INFORMATION GIVEN:
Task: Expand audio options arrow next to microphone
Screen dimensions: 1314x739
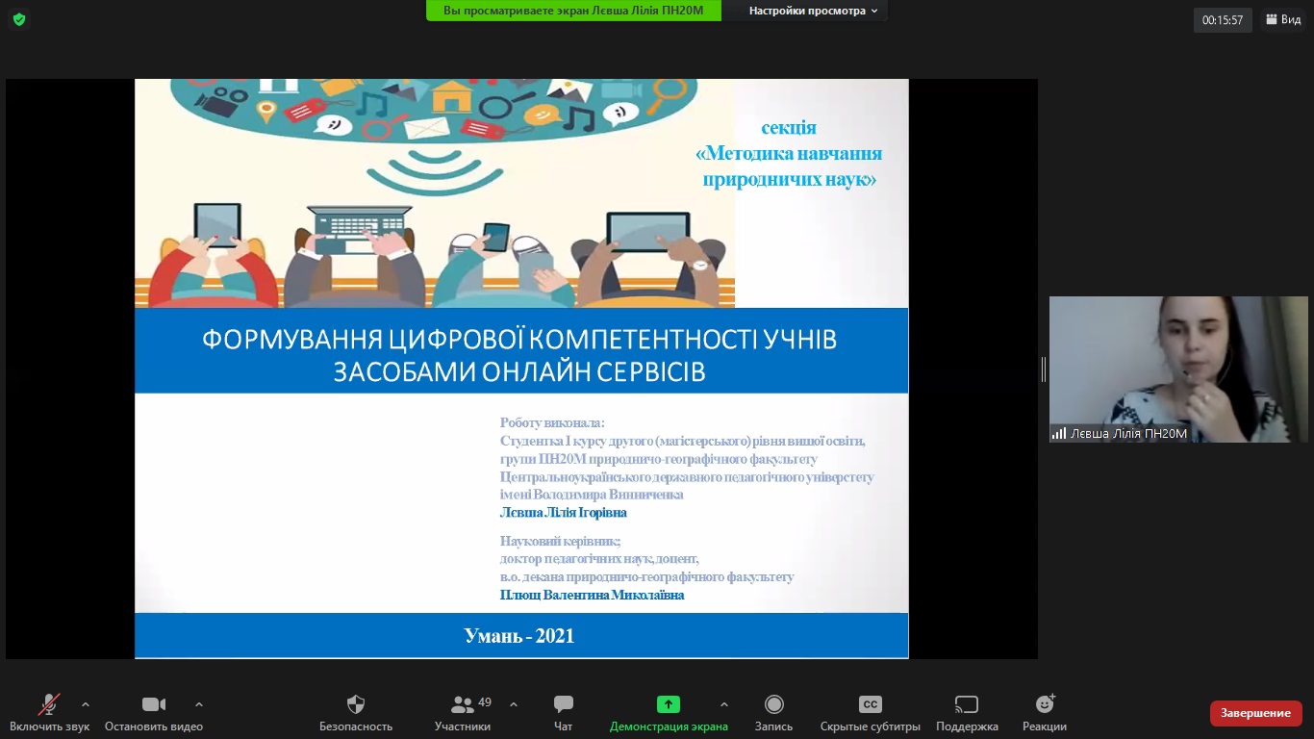Action: (x=86, y=703)
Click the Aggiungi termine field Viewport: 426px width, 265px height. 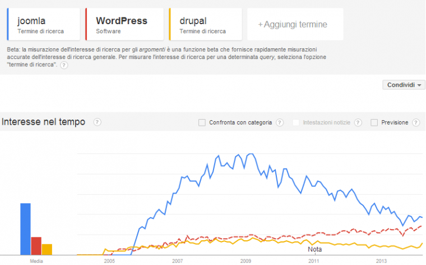tap(295, 24)
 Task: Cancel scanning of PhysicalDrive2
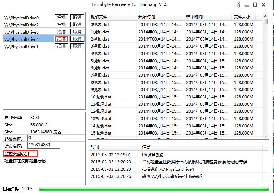[77, 24]
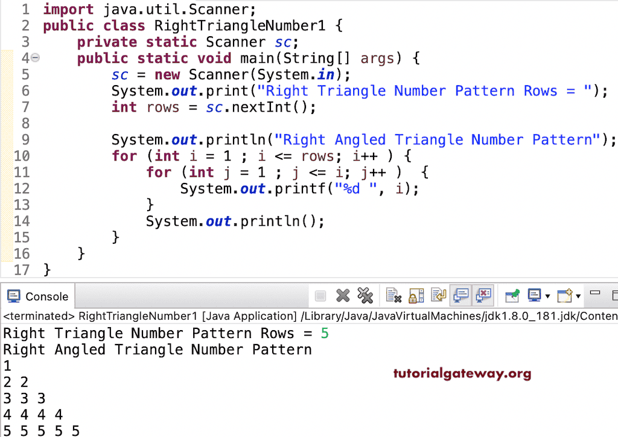Open the Display Selected Console dropdown arrow
The image size is (618, 437).
tap(548, 297)
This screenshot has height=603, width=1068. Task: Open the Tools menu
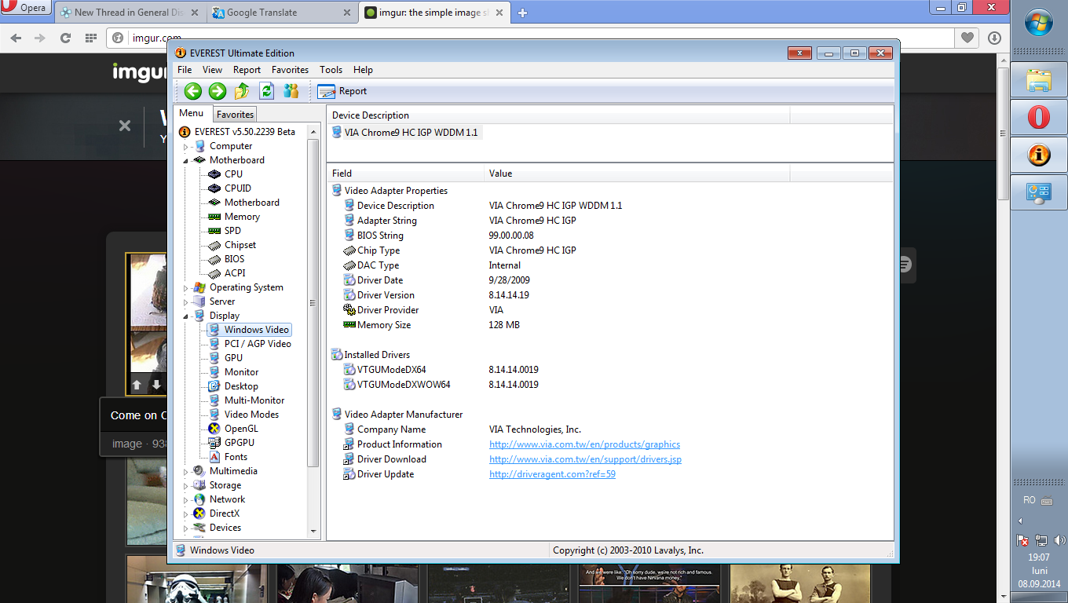click(331, 70)
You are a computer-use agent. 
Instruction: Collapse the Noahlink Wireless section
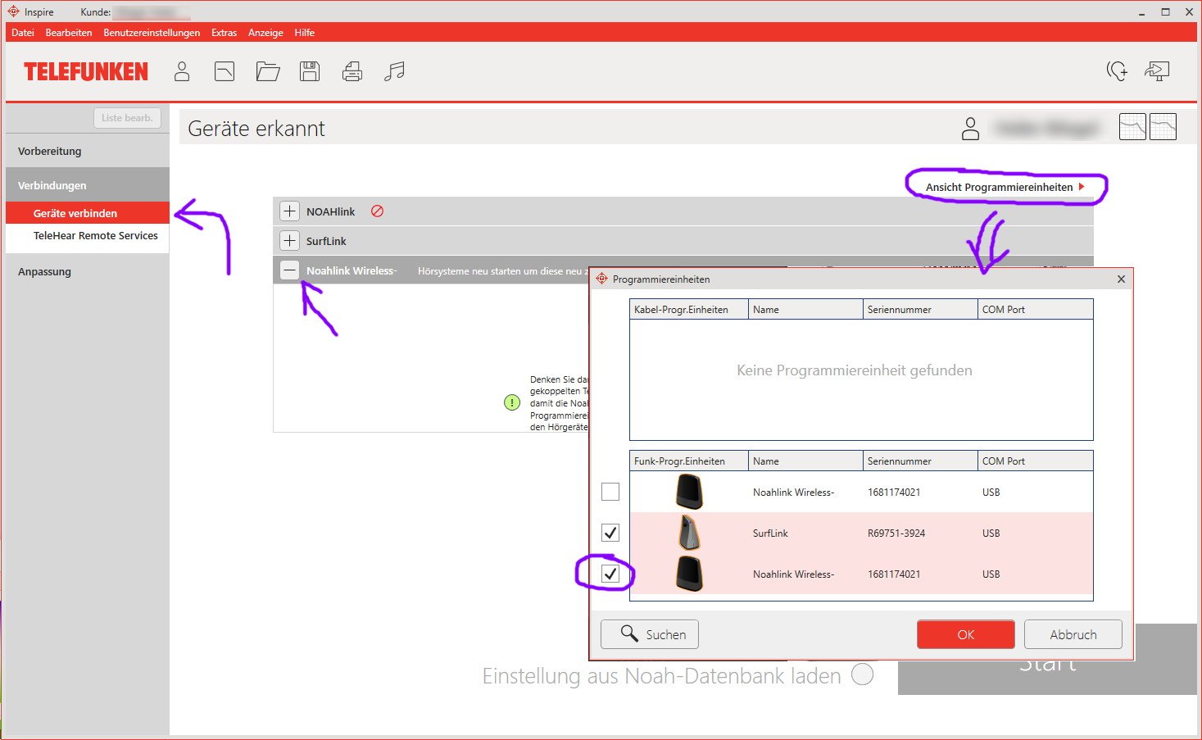tap(289, 270)
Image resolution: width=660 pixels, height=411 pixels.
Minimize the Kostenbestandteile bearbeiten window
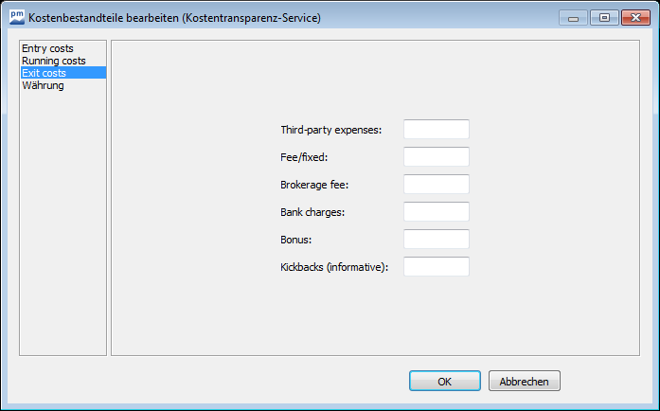coord(573,18)
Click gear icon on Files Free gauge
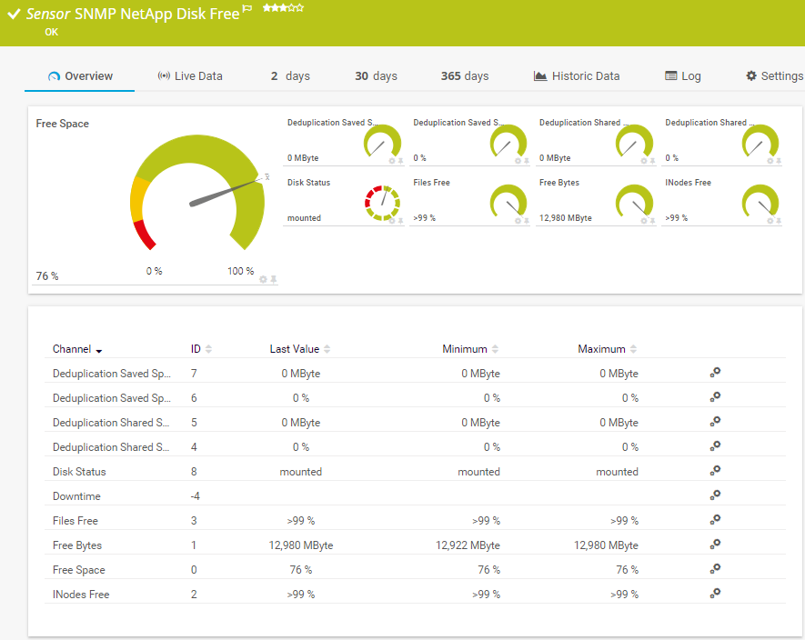805x640 pixels. pyautogui.click(x=518, y=221)
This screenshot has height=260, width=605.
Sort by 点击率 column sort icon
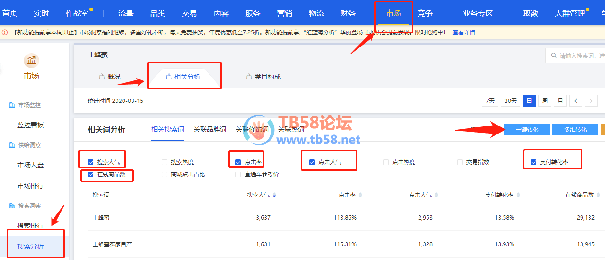tap(360, 195)
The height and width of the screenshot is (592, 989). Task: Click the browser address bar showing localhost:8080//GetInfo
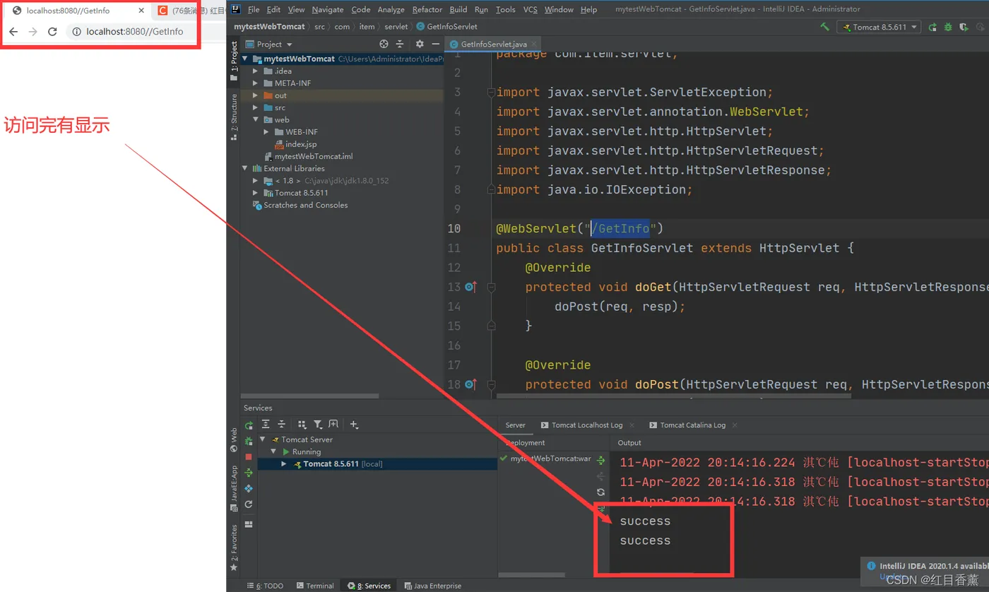coord(134,32)
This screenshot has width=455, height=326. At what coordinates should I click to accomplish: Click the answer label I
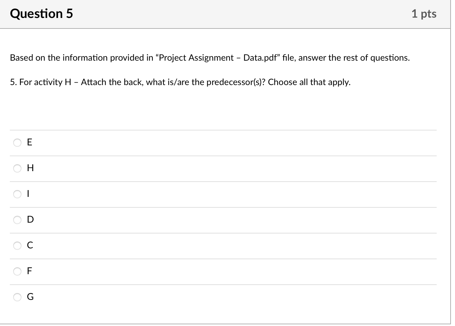coord(28,194)
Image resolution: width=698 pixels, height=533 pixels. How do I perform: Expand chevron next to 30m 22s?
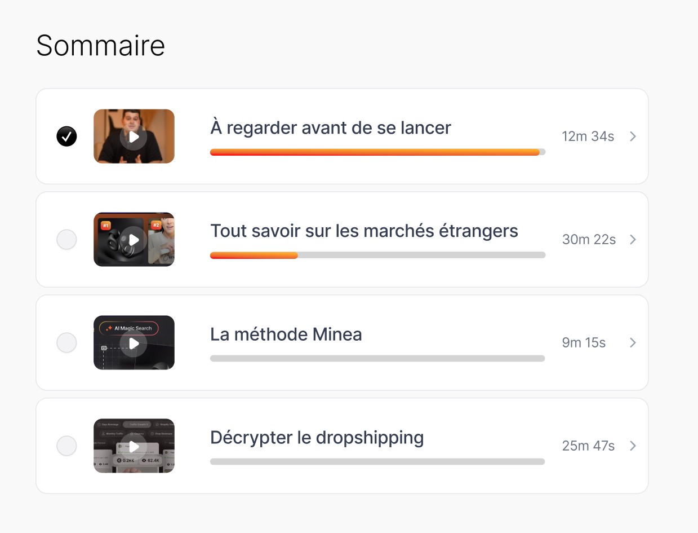point(633,240)
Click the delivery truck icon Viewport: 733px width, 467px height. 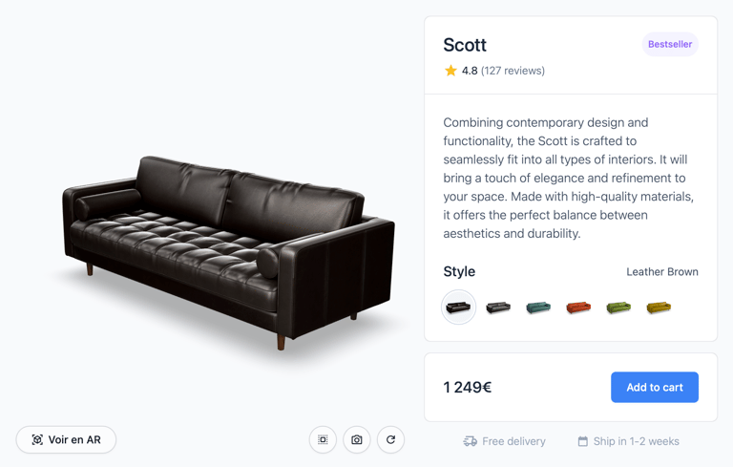pos(471,441)
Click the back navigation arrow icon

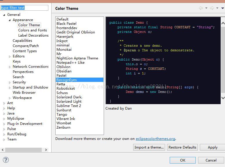click(201, 8)
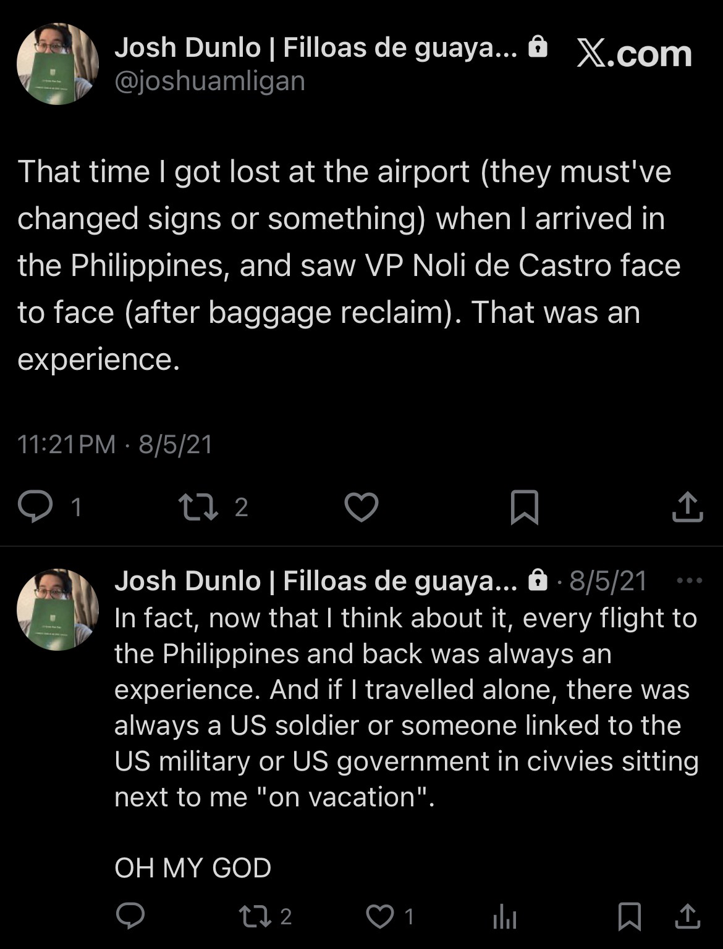723x949 pixels.
Task: Retweet the "OH MY GOD" reply tweet
Action: [256, 916]
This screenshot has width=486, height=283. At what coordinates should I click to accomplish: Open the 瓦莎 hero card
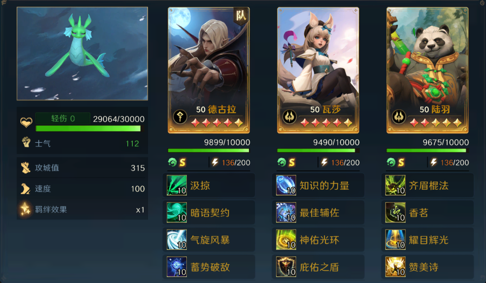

YOUR TASK: The answer must be the part of the records that opens with the line containing "You are a computer-use agent." and closes with the line containing "This screenshot has height=260, width=605.", reproduced exactly, with no pictures.

WRITTEN RESPONSE:
You are a computer-use agent. 
Instruction: Collapse the Noahlink Wireless section
tap(289, 270)
Image resolution: width=660 pixels, height=411 pixels.
Minimize the Kostenbestandteile bearbeiten window
coord(573,18)
Click gear icon on Files Free gauge
805x640 pixels. pyautogui.click(x=518, y=221)
This screenshot has height=260, width=605.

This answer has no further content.